▶ [Passage provided]
================================

Robert Dentler’s Trial by Fire: The Magowan Lawsuit

        Dr.Robert Dentler recalls in his autobiography The Looking Glass Self that when he agreed to work on desegregating The White Plains Public School system in 1964, Dr.Kenneth Clark, who had performed the famous doll test that was instrumental in convincing the Supreme Court to rule against segregation in public education in the landmark Brown v. Board of Education decision,  warned him that he would end up working on desegregation for the rest of his career to the exclusion of all other sociological endeavors. He was correct. The integration of The White Plains Public Schools served as a trial by fire for Dr.Dentler due to a 60 million dollar lawsuit brought against him, his employer Columbia University and The White Plains Public School District by Malcolm and Claire Cathleen Magowan. The Magowans were angry that White Plains Schools’ Superintendent Carroll F.Johnson had allowed Dr.Dentler and his associates to give their 11 year old daughter Claire and her classmates  a Racial Attitudes Test without their permission.

Superintendent Carroll F.Johnson declared  the integration of The White Plains Schools a success in 1968[1] and credited Robert Dentler and his team from The Center for Urban Studies for helping to make the transition smoothly. The Magowan’s lawsuit proved to be a trial by fire for both men. The conservative John Birch Society funded the lawsuit, which allowed it to drag on for three years. Dentler was prevented from using his racial attitudes test, a tool that would have provided valuable insight into how integration impacted the attitudes of students in The White Plains Public Schools.

================================

▶ [The data]

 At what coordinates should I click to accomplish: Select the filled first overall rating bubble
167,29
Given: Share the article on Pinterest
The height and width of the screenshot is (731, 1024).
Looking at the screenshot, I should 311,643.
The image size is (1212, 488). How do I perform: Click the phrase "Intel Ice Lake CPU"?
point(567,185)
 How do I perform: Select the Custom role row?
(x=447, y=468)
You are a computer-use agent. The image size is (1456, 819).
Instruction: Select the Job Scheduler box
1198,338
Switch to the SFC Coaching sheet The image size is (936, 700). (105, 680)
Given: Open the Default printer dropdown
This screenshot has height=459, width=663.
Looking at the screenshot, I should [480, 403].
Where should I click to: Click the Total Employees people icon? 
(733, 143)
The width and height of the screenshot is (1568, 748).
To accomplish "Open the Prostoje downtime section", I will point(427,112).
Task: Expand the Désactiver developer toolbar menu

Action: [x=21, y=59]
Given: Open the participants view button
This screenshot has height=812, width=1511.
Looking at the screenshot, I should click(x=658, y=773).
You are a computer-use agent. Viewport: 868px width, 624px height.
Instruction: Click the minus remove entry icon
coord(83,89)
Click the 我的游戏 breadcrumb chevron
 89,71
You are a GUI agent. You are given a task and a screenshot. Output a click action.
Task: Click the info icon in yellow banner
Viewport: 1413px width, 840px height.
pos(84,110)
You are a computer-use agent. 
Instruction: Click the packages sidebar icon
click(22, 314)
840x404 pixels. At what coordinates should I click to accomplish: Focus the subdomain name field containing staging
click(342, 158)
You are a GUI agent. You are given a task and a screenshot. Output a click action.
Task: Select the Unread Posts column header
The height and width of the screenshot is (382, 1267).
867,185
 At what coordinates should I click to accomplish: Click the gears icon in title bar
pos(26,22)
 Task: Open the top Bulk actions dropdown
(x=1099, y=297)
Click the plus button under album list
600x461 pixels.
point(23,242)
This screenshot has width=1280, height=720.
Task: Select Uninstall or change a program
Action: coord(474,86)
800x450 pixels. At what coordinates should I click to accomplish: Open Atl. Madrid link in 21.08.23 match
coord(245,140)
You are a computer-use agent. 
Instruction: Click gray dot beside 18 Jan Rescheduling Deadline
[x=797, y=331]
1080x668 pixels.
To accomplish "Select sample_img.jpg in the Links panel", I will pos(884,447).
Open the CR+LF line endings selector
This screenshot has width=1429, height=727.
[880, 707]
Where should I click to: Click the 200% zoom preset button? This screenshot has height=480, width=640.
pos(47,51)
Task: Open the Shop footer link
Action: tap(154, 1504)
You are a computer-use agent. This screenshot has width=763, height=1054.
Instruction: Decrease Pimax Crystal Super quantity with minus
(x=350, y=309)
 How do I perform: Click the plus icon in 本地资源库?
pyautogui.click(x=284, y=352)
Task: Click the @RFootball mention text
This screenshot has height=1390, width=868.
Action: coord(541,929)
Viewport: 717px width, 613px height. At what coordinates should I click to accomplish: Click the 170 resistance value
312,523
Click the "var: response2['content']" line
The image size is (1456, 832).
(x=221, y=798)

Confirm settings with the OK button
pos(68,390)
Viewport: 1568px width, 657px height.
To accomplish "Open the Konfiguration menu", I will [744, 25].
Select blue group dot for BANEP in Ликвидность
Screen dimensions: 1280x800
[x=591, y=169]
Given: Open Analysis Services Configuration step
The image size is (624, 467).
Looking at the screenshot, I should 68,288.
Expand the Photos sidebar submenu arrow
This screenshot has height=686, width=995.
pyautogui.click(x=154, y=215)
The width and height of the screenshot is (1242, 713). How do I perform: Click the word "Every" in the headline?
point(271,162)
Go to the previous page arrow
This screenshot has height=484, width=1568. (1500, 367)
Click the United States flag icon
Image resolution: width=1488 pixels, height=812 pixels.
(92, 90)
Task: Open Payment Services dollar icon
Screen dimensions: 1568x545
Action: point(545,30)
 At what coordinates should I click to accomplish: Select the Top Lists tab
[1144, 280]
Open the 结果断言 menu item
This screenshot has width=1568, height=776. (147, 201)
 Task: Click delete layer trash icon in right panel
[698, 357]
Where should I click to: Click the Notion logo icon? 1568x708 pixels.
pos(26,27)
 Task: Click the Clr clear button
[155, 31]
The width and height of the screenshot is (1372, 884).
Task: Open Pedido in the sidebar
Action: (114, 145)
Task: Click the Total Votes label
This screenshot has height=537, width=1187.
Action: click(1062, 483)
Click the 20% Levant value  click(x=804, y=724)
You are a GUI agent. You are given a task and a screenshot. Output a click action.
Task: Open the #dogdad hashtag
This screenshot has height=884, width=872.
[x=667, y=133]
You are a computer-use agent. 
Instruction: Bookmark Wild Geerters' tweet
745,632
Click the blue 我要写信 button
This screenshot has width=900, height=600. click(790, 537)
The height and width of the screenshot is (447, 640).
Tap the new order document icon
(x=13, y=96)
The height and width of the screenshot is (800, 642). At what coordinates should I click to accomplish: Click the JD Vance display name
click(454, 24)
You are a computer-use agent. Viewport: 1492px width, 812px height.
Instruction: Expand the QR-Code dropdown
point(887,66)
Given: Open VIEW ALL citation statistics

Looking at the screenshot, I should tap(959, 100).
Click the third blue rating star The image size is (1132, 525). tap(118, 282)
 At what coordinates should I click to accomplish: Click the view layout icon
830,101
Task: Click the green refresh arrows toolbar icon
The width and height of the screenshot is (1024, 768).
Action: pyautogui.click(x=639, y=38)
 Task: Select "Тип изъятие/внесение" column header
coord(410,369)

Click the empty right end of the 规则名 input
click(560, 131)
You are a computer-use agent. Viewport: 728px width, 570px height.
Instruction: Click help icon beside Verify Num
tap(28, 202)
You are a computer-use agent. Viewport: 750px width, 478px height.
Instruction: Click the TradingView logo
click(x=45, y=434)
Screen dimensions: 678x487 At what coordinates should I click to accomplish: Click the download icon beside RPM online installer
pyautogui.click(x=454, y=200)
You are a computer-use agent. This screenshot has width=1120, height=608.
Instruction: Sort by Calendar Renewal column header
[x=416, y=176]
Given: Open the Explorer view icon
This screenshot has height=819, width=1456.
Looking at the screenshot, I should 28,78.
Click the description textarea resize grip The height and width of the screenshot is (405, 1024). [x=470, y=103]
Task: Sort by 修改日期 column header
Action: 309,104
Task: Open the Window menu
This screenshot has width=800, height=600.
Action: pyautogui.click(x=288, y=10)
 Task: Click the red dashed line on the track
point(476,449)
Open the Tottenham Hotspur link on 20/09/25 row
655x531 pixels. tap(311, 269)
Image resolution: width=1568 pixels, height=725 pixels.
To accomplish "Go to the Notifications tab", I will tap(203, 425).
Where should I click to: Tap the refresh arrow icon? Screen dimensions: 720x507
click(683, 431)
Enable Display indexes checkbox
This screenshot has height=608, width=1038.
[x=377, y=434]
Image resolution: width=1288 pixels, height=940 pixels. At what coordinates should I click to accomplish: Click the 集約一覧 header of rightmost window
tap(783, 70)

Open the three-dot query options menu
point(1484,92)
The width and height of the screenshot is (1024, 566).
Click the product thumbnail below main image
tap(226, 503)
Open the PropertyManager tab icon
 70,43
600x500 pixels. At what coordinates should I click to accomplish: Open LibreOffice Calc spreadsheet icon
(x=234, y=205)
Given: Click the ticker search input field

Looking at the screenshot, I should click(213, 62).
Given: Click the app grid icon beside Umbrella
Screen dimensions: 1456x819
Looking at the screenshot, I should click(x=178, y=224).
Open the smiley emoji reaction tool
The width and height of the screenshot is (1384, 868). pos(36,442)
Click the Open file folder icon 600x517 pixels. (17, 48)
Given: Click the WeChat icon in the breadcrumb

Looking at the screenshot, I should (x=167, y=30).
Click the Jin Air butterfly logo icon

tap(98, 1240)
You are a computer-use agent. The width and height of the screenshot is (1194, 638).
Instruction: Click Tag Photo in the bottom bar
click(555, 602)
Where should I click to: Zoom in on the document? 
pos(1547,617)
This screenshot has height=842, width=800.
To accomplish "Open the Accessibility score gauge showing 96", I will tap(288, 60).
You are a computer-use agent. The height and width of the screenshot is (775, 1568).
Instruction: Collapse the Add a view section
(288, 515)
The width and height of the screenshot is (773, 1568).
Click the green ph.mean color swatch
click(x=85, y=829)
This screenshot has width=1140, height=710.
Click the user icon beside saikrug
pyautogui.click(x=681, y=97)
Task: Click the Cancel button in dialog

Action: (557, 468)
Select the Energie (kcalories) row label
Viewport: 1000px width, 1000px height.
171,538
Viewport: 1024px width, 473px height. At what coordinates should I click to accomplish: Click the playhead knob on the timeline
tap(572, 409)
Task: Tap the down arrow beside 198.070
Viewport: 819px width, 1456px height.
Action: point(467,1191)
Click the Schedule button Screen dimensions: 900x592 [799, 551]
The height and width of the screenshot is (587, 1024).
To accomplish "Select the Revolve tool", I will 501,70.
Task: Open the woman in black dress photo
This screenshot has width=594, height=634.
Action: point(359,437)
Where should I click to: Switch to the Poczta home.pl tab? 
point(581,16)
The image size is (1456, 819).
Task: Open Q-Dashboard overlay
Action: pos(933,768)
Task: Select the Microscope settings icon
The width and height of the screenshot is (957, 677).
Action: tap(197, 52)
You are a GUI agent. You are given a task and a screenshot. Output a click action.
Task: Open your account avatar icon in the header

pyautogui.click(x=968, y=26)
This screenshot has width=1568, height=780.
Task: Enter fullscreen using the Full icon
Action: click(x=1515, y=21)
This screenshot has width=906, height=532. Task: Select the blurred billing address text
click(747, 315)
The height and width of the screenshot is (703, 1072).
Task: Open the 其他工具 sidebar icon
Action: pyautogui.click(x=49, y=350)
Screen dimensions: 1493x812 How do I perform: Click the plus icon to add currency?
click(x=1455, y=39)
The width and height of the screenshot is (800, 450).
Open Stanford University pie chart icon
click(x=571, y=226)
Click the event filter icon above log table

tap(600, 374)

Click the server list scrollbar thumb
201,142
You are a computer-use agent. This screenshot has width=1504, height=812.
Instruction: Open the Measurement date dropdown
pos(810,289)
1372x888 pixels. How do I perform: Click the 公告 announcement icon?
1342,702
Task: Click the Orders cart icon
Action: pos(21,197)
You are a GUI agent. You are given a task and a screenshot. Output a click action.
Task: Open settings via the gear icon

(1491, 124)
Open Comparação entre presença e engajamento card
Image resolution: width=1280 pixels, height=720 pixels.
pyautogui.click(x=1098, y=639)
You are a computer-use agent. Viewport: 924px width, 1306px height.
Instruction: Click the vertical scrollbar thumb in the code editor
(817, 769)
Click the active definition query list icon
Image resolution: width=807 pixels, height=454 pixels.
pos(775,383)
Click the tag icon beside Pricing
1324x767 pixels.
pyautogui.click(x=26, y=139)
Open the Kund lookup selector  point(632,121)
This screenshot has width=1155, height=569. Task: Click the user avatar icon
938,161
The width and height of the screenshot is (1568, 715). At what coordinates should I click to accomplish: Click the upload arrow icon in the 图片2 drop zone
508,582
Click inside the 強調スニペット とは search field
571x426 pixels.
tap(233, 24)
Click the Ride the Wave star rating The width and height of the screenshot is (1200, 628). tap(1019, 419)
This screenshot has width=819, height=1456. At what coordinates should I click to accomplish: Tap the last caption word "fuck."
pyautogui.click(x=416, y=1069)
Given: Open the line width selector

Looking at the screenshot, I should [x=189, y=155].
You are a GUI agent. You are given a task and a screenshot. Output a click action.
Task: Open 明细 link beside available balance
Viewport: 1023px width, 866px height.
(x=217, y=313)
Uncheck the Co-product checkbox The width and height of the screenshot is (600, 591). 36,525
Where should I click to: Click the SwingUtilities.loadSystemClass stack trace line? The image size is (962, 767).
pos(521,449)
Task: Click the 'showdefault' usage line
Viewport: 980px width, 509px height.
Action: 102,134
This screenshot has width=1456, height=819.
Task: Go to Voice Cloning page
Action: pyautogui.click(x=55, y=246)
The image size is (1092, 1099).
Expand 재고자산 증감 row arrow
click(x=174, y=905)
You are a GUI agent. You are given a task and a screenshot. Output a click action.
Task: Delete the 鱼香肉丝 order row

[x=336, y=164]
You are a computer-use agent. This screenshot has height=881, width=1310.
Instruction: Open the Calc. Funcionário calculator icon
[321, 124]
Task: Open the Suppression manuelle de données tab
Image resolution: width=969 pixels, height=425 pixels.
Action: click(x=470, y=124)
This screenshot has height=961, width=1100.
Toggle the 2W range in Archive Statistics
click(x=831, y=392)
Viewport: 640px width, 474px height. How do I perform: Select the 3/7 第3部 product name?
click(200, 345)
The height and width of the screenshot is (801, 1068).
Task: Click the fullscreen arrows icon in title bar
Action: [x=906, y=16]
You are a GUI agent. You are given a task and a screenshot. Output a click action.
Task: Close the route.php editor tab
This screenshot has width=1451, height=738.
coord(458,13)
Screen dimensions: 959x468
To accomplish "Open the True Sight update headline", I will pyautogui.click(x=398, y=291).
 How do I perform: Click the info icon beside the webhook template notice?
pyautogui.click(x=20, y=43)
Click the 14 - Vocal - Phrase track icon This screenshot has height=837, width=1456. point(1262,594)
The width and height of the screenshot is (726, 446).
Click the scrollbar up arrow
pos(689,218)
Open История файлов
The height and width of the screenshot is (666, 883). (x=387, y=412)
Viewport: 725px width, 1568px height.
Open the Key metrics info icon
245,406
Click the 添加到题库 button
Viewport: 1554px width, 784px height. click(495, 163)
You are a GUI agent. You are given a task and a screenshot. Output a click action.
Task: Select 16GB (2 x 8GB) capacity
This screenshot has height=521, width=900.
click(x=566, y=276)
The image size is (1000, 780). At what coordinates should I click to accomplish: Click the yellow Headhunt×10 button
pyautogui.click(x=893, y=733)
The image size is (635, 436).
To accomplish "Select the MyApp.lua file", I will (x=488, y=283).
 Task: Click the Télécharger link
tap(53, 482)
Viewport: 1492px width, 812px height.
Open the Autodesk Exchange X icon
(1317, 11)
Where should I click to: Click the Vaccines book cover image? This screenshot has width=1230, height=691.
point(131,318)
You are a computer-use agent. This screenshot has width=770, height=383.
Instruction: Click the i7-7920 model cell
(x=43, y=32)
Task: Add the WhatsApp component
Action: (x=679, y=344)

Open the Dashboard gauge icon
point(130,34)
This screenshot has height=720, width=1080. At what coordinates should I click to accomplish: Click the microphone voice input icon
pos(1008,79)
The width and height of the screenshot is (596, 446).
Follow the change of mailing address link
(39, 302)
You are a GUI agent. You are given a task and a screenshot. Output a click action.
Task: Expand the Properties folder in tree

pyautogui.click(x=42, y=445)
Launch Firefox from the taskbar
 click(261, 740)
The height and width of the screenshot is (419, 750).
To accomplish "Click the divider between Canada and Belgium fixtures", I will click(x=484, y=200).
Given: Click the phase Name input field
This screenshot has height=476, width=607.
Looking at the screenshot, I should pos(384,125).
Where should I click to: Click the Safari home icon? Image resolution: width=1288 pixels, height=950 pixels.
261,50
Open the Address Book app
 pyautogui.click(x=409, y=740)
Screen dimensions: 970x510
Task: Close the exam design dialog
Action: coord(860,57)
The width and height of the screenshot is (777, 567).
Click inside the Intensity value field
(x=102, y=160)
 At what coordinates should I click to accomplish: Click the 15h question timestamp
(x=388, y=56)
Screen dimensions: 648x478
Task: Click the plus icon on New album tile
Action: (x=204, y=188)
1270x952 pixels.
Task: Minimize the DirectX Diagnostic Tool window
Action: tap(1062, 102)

================================

▶ [Set problem 1] According to the passage on the Magowan lawsuit, why was the suit able to drag on for three years?
▶ [Set problem 2] In the records, substitute "Goal" for "Instruction" in the stretch from the line containing "The height and width of the screenshot is (800, 642)." through the line containing "[x=416, y=176]", and give those lines again with nothing else changed.

▶ [Full output 1] The suit lasted that long because the conservative John Birch Society funded it.

▶ [Full output 2]
The height and width of the screenshot is (800, 642). At what coordinates should I click to accomplish: Click the JD Vance display name
click(454, 24)
You are a computer-use agent. Viewport: 1492px width, 812px height.
Goal: Expand the QR-Code dropdown
point(887,66)
Given: Open VIEW ALL citation statistics

Looking at the screenshot, I should tap(959, 100).
Click the third blue rating star The image size is (1132, 525). tap(118, 282)
 At what coordinates should I click to accomplish: Click the view layout icon
830,101
Task: Click the green refresh arrows toolbar icon
The width and height of the screenshot is (1024, 768).
Action: pyautogui.click(x=639, y=38)
 Task: Select "Тип изъятие/внесение" column header
coord(410,369)

Click the empty right end of the 规则名 input
click(560, 131)
You are a computer-use agent. Viewport: 728px width, 570px height.
Goal: Click help icon beside Verify Num
tap(28, 202)
You are a computer-use agent. Viewport: 750px width, 478px height.
Goal: Click the TradingView logo
click(x=45, y=434)
Screen dimensions: 678x487 At what coordinates should I click to accomplish: Click the download icon beside RPM online installer
pyautogui.click(x=454, y=200)
You are a computer-use agent. This screenshot has width=1120, height=608.
Goal: Sort by Calendar Renewal column header
[x=416, y=176]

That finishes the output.